WORK INSTRUCTION
Please turn the lines from the one containing "Identify the location of viewport-divider." through the last line of the items below, both included, into a numbered list. Skip any blank lines and omit the pictures.

DATA

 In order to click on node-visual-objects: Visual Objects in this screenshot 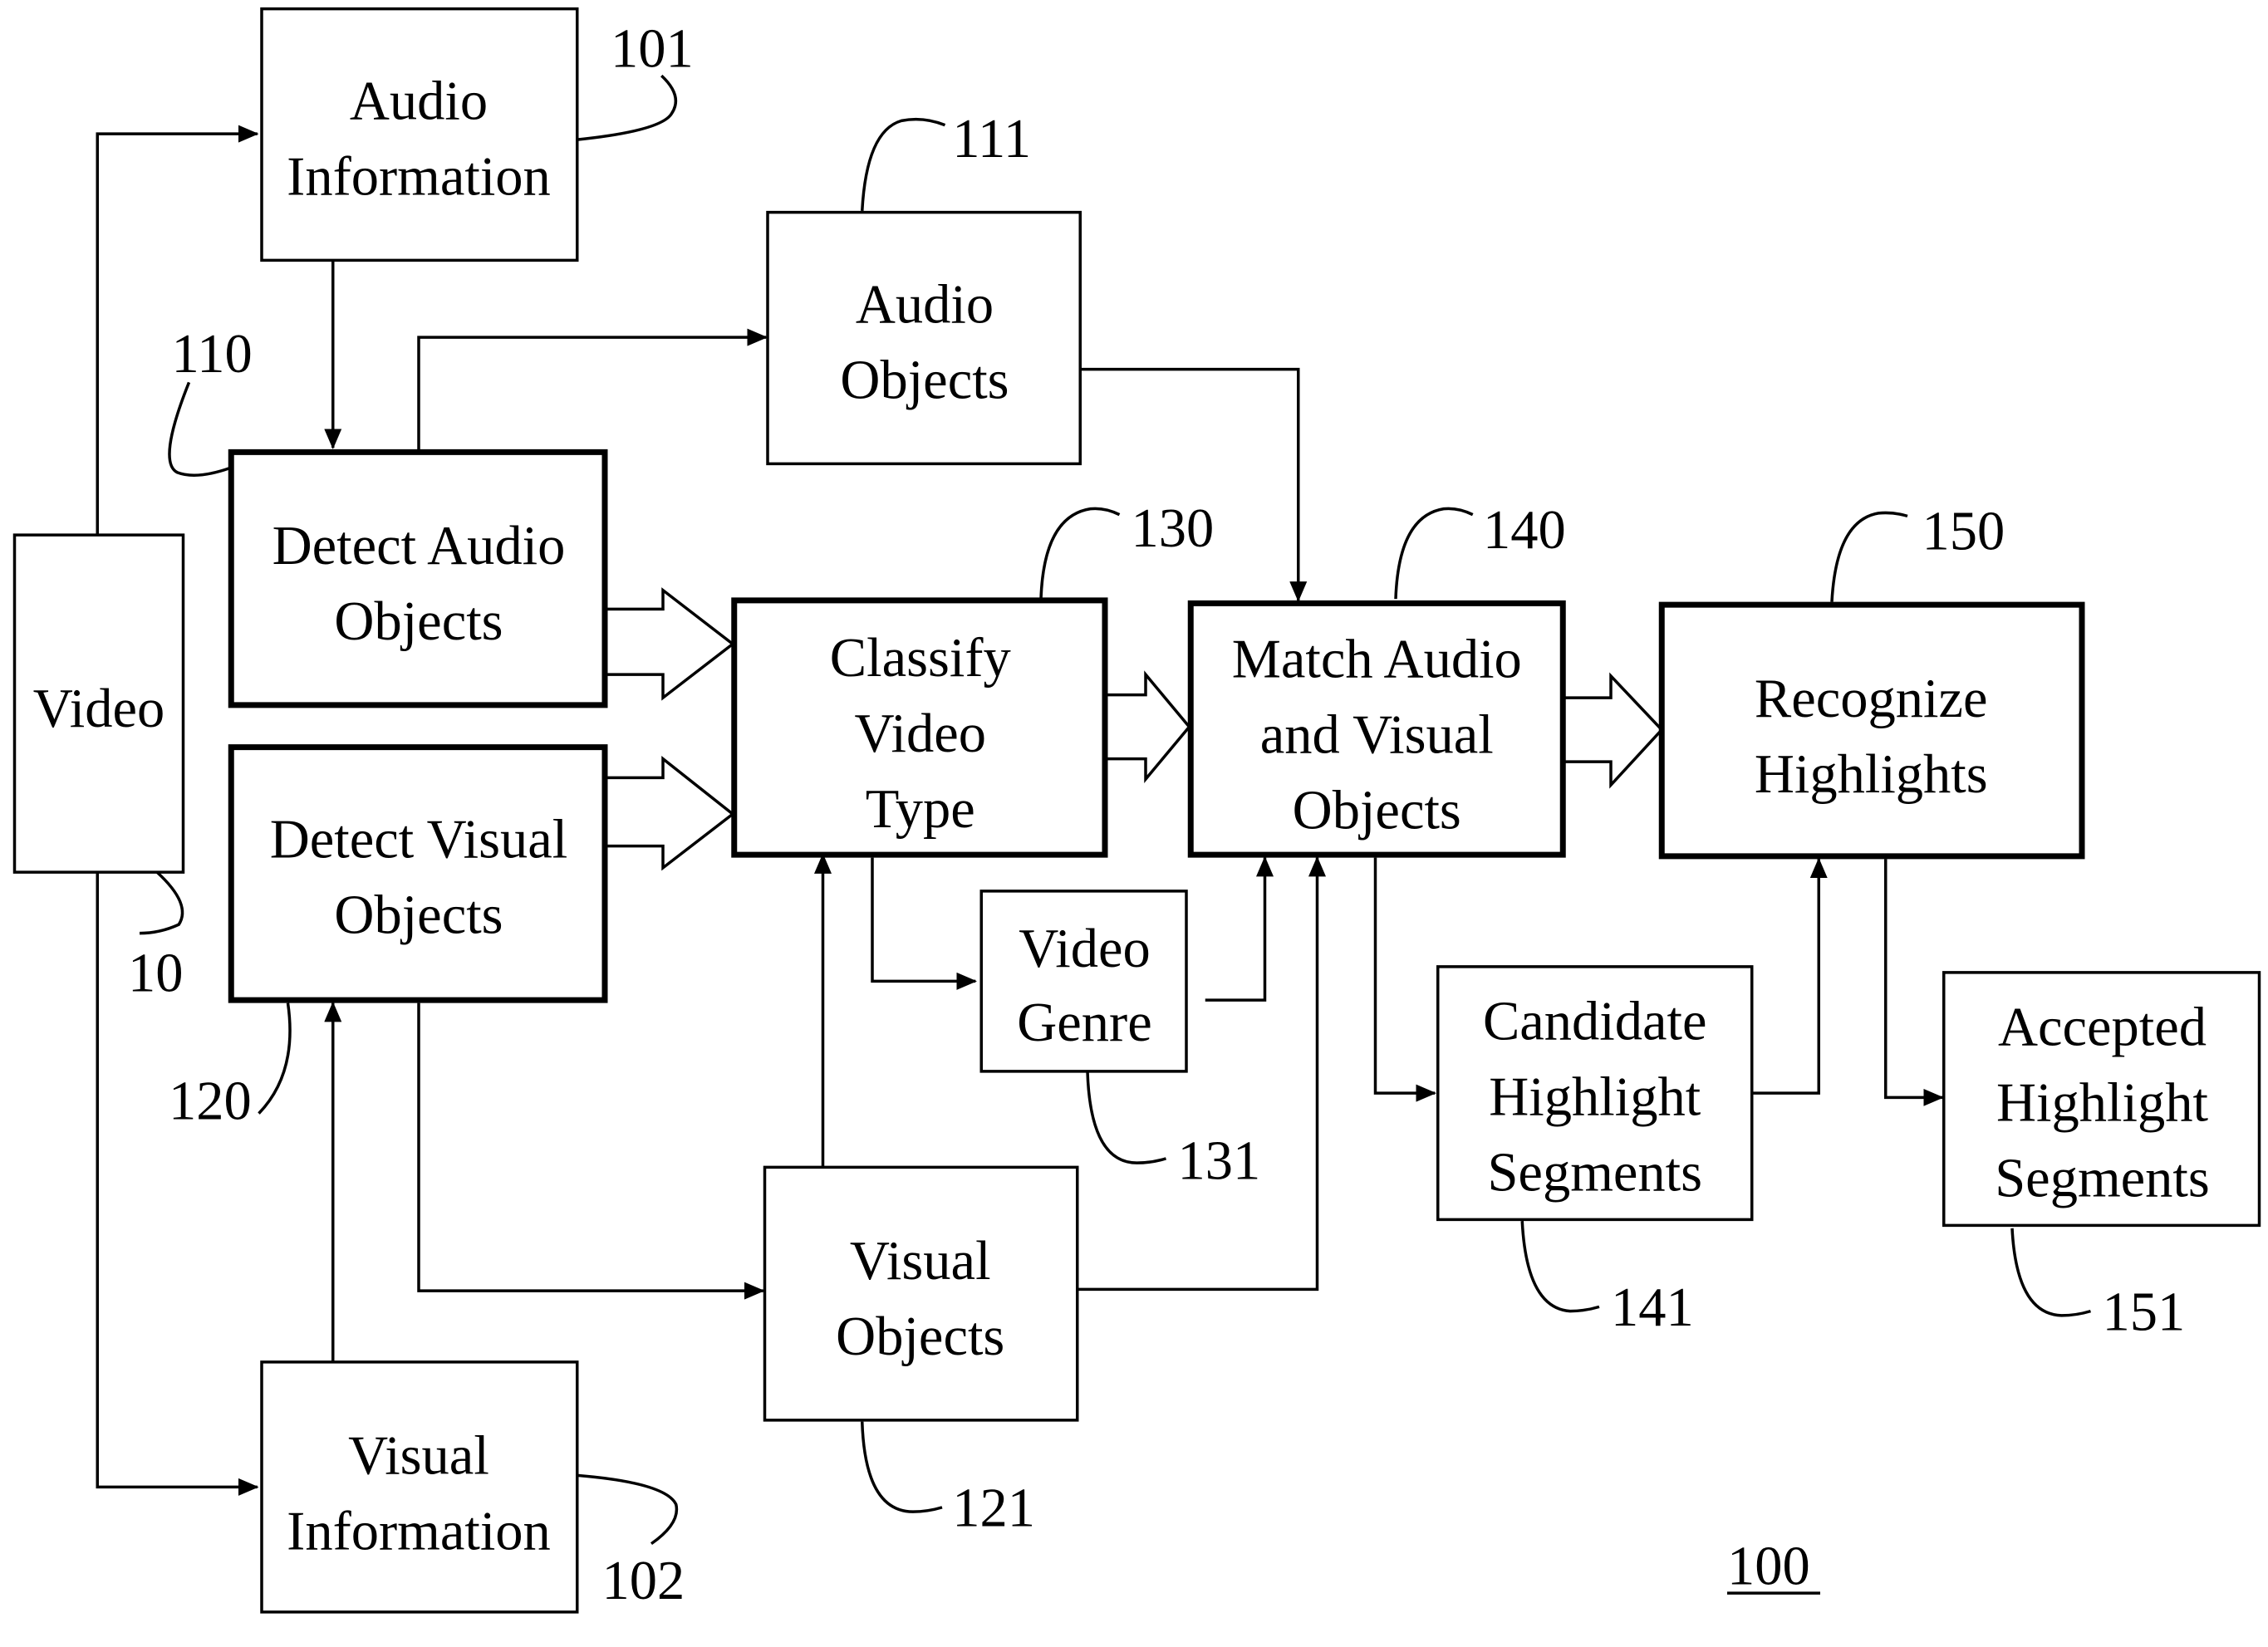, I will do `click(921, 1294)`.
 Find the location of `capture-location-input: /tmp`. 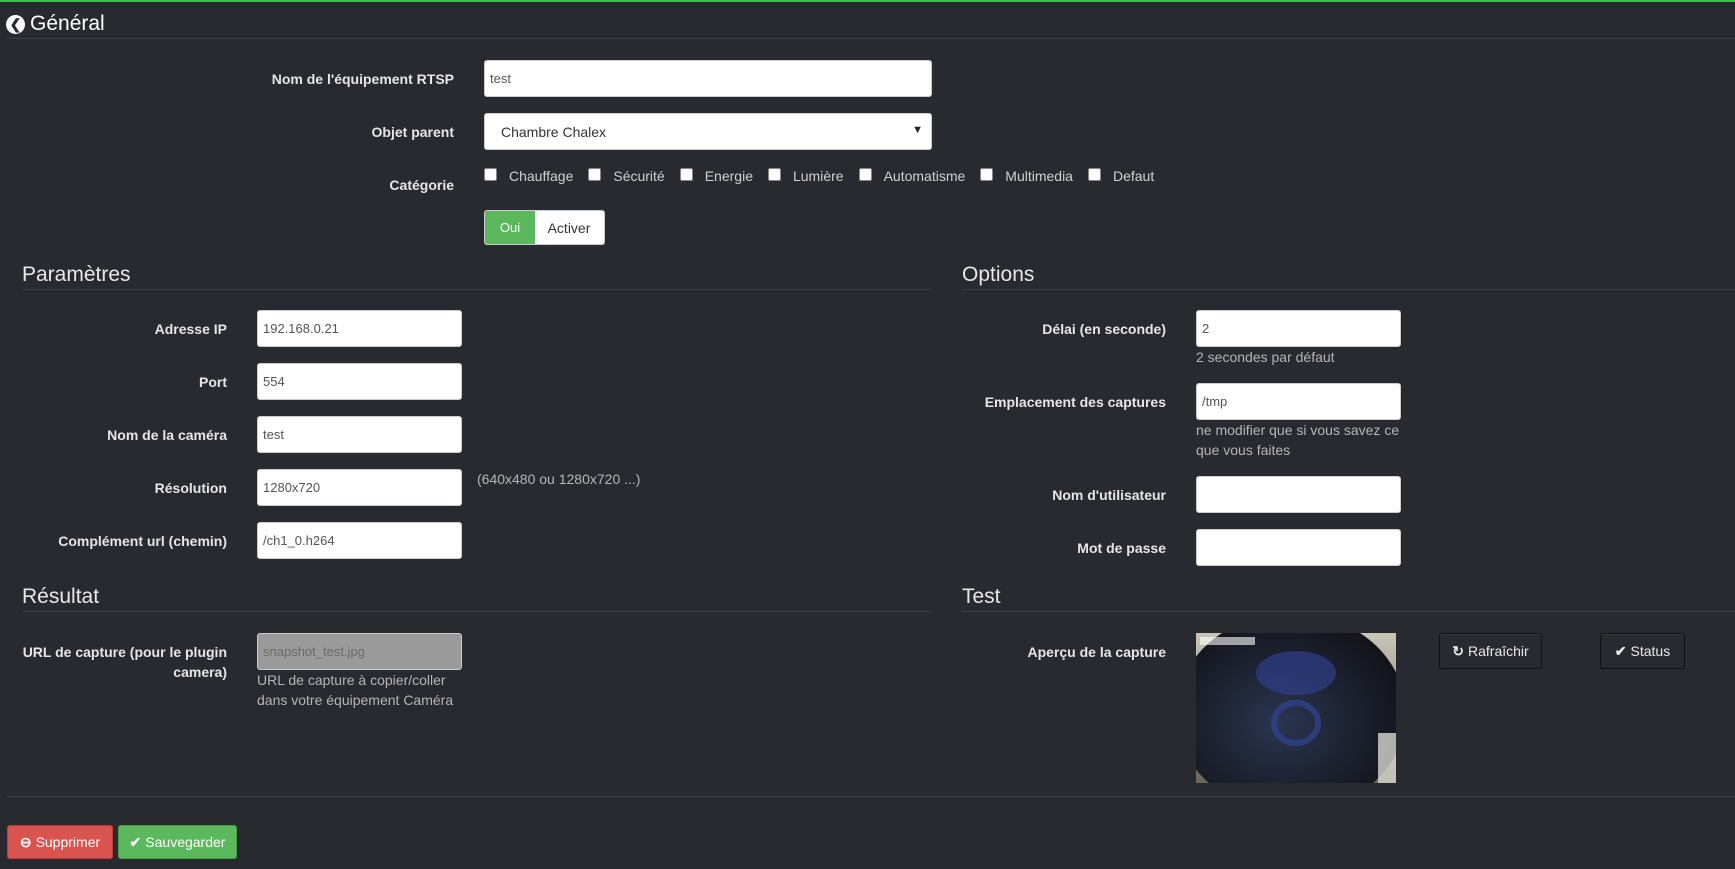

capture-location-input: /tmp is located at coordinates (1298, 402).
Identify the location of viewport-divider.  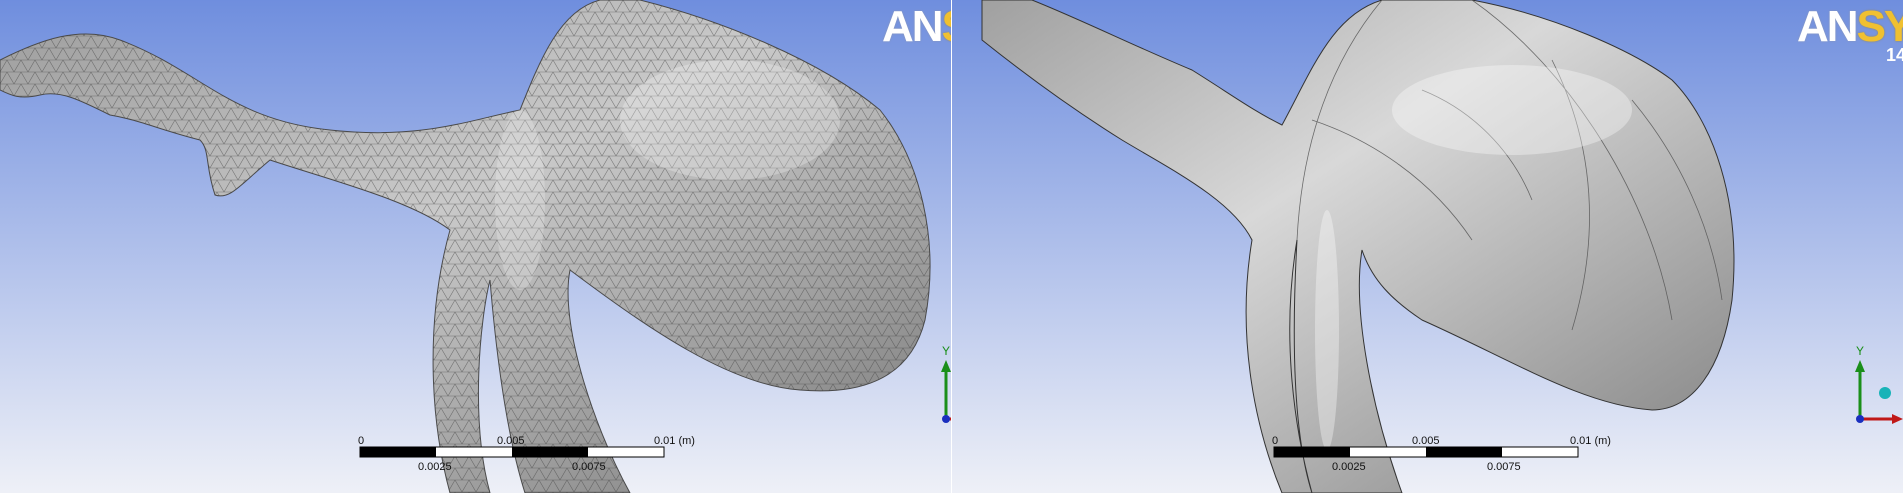
(952, 246).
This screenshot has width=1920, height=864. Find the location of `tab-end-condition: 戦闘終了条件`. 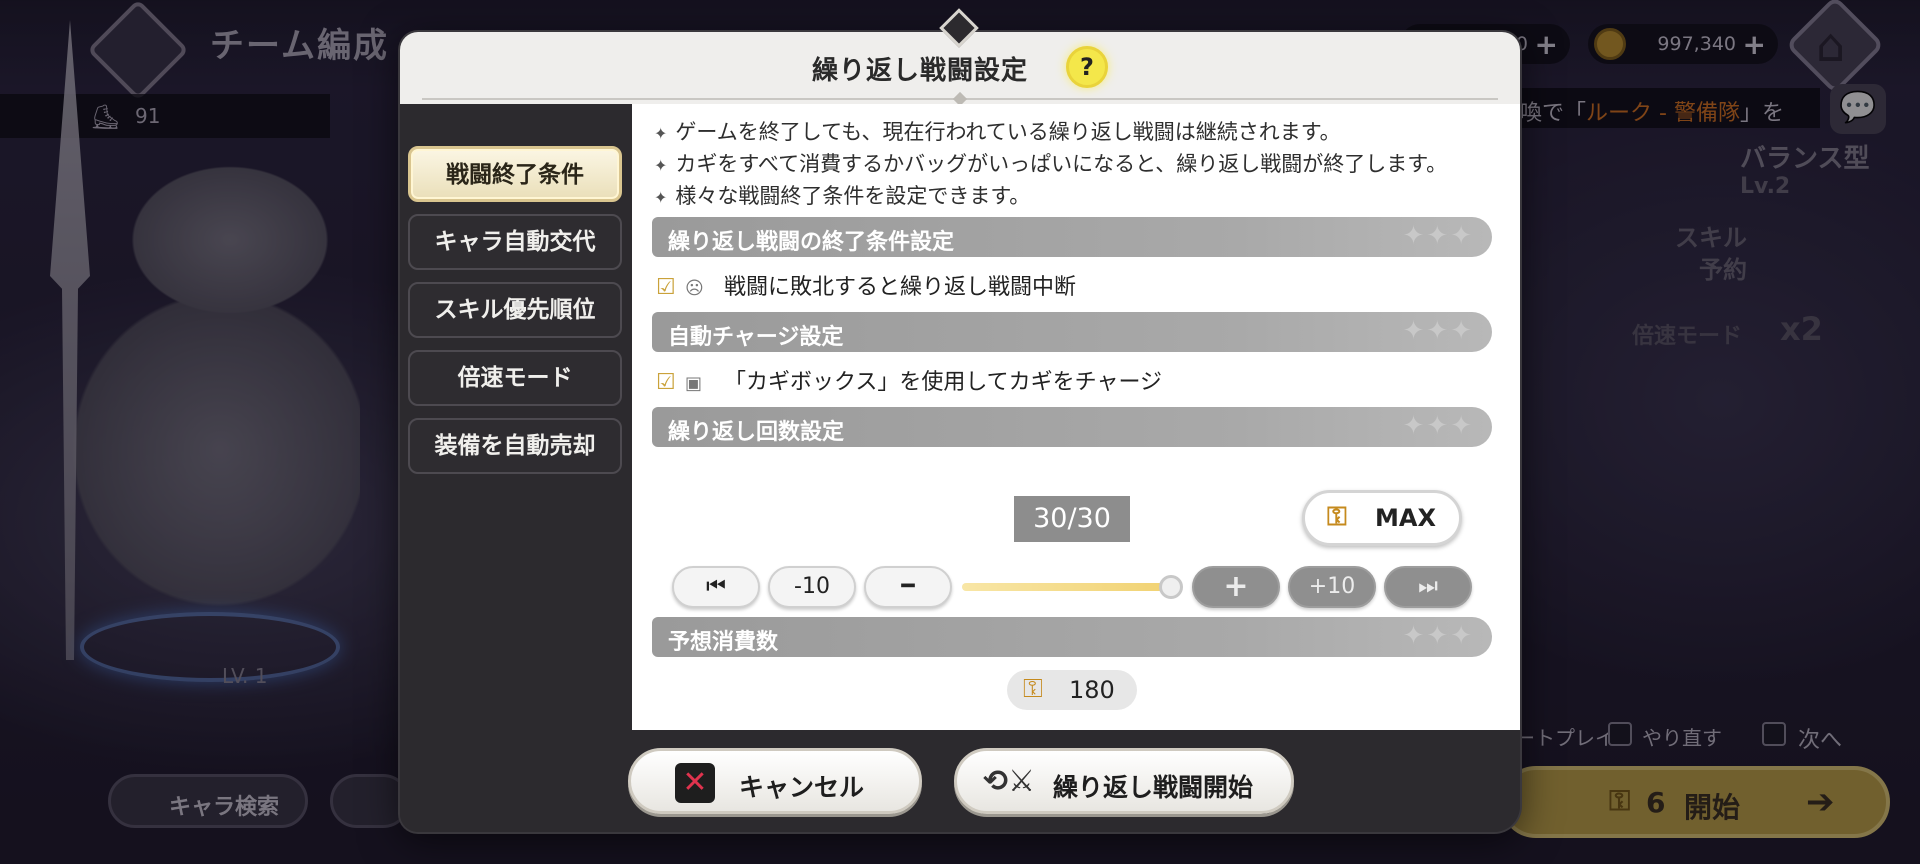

OUTPUT BELOW
1. Identify the location of viewport-divider.  
2. (952, 246).
3. This screenshot has width=1920, height=864. Find the location of `tab-end-condition: 戦闘終了条件`. 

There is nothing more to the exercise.